**DOCUMENT TEXT**
California's attorney general says it took his office nearly a year to write the story of the final minutes of Stephon Clark's life. And that story, as assembled by prosecutors, means no criminal charges for the police officers who killed the black man who had no weapon, just a cellphone. Here's Attorney General Xavier Becerra.


XAVIER BECERRA: I know that this is not how SeQuette Clark and Stephon Clark's loved ones wanted his story to end. I know this is not how our community wants any of these stories to end.

INSKEEP: The state attorney general made the same decision as the local district attorney. The evidence showed the officers had a reasonable fear that Clark may have had a gun, even though in reality, he did not. Federal authorities will still conduct their own civil rights review, and state lawmakers are now discussing two different proposals to change the laws under which the officers were not charged. We've heard on this program and elsewhere from Stephon Clark's family, and today we hear from Tim Davis, who is president of the Sacramento Police Officers Association - that's the equivalent of the police union - and he's on the line from California.

Good morning, sir.

TIM DAVIS: Good morning.

INSKEEP: Have prosecutors made the right decision here?

DAVIS: Yes. Absolutely. The officers on this call, they were responding to very dynamic and ongoing events. They had to make a split-second decision. They perceived that Stephon Clark had a firearm. They thought that they were being fired on, and they returned fire to save their life and to protect the community. And that's the decision that the district attorney made after looking over tons of evidence, including videos and reports. And the attorney general for the state also made that same determination.

INSKEEP: Now, we should be fair. The attorney general did say, I'm not just taking the officer's word for it, there is some evidence, as you mentioned. And he reviewed that evidence and took it into consideration. But there's still the brutal fact that their split-second decision was wrong.

DAVIS: Well, the officers have to make these dangerous and split-second decisions all the time. Policing is very dangerous. These officers, they sign up to serve their communities. They're out there protecting. They were in that neighborhood because citizens called us there. They wanted officers in that neighborhood to protect them, to prevent these crimes that were going on that were being committed by Stephon Clark. And they responded to that call from their citizens to be in that community.

INSKEEP: Would you accept the argument that the officers, even if they did not violate the law as currently written, may have made a mistake here, did something wrong, should be - that should be addressed in some way?

DAVIS: Well, the officers followed their training. And, you know, this is not the outcome that we want. Officers never want to have to use deadly force. Officers are out there to protect their community. They want to keep them safe. But they reacted to what they perceived, to what they saw. And they were reacting to Stephon Clark's actions and the response to Stephon Clark fleeing the officers then closing on them, taking a shooting stance. Those are the actions that they responded to. And unfortunately, his life was lost in that transaction. But the officers were responding to his actions, and they were responding to their training and they were acting within the law.

**SUPPLIED DATA**
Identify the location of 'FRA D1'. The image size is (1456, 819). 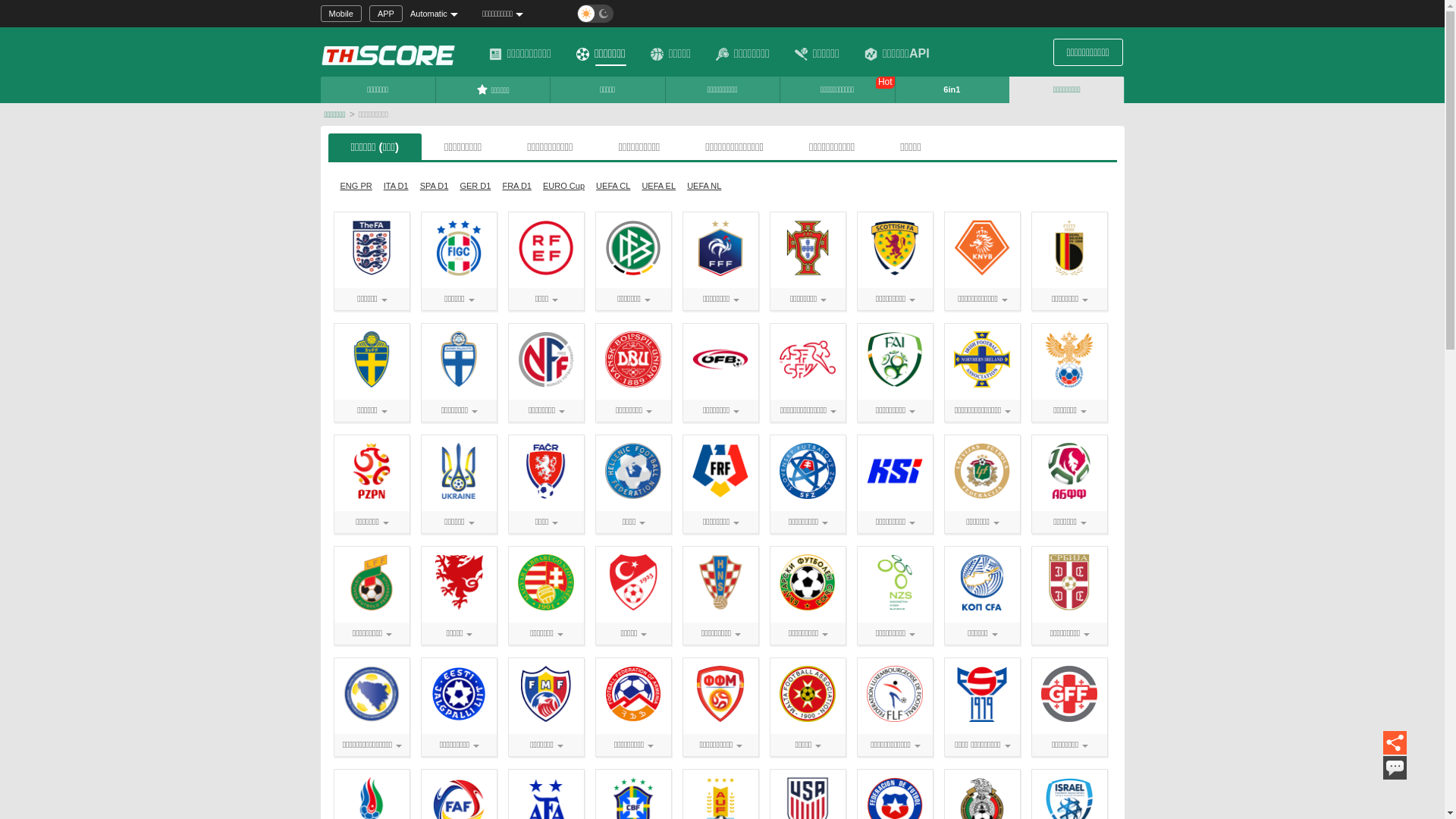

**GIVEN PROBLEM**
In the interview transcript about the Stephon Clark shooting, what organization is Tim Davis president of?

**SOLUTION TO THIS EXERCISE**
The Sacramento Police Officers Association.